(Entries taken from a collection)
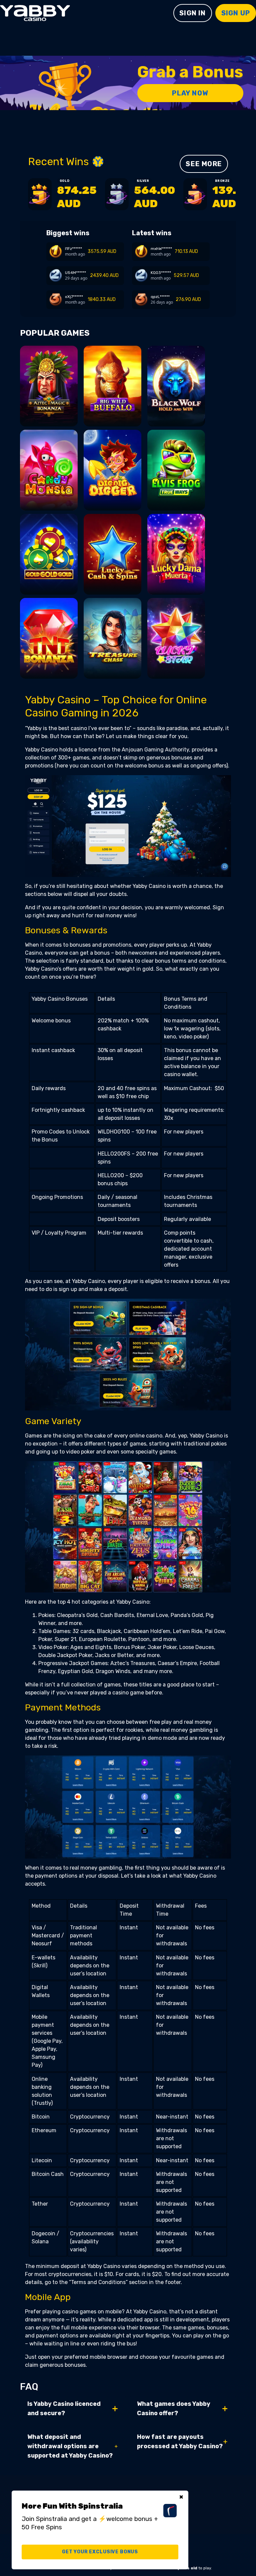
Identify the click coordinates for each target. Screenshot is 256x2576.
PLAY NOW (190, 93)
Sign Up (235, 13)
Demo (49, 414)
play (49, 394)
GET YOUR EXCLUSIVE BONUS (100, 2552)
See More (204, 164)
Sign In (192, 13)
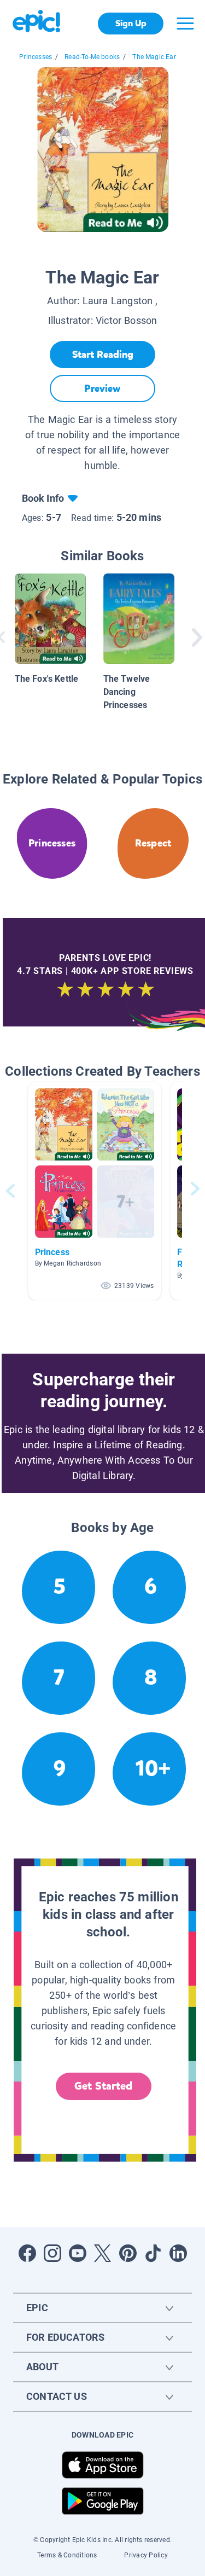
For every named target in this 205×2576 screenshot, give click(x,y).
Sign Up (131, 23)
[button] (94, 1191)
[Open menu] (185, 23)
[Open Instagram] (52, 2253)
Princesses (35, 57)
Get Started (103, 2086)
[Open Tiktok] (153, 2253)
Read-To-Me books (92, 57)
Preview (102, 388)
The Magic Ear (153, 57)
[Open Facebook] (27, 2253)
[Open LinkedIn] (178, 2253)
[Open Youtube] (77, 2253)
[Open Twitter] (103, 2253)
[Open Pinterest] (128, 2253)
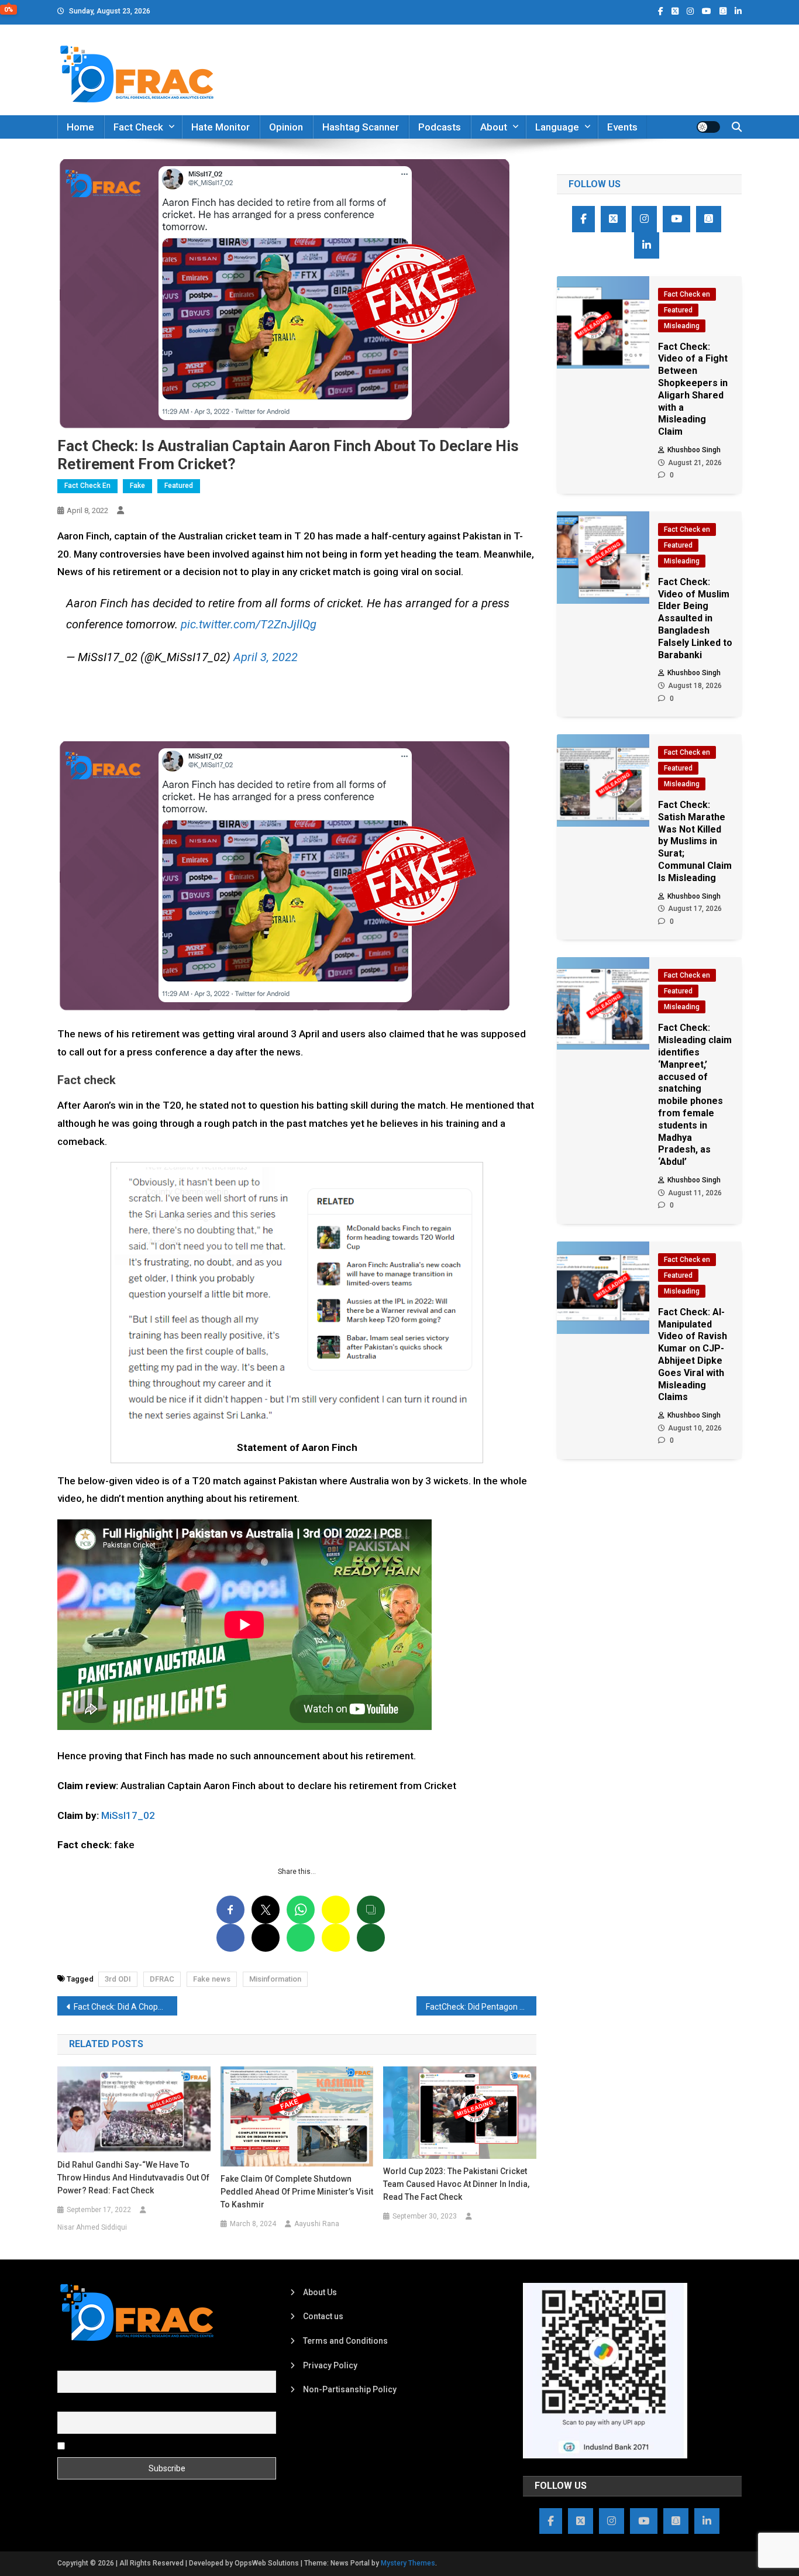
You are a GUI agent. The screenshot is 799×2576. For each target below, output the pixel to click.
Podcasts (439, 127)
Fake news (211, 1979)
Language (557, 127)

EXERCISE DIRECTIONS -
Your response should be the lines of the entries above that include the string "click".

YOUR RESPONSE -
Identify the click coordinates for each target. Screenshot is 256x2576.
For every named target in this 205×2576 screenshot, give click(x,y).
You are a GUI agent. The screenshot is 799×2576. For each target below, output the pixel to click.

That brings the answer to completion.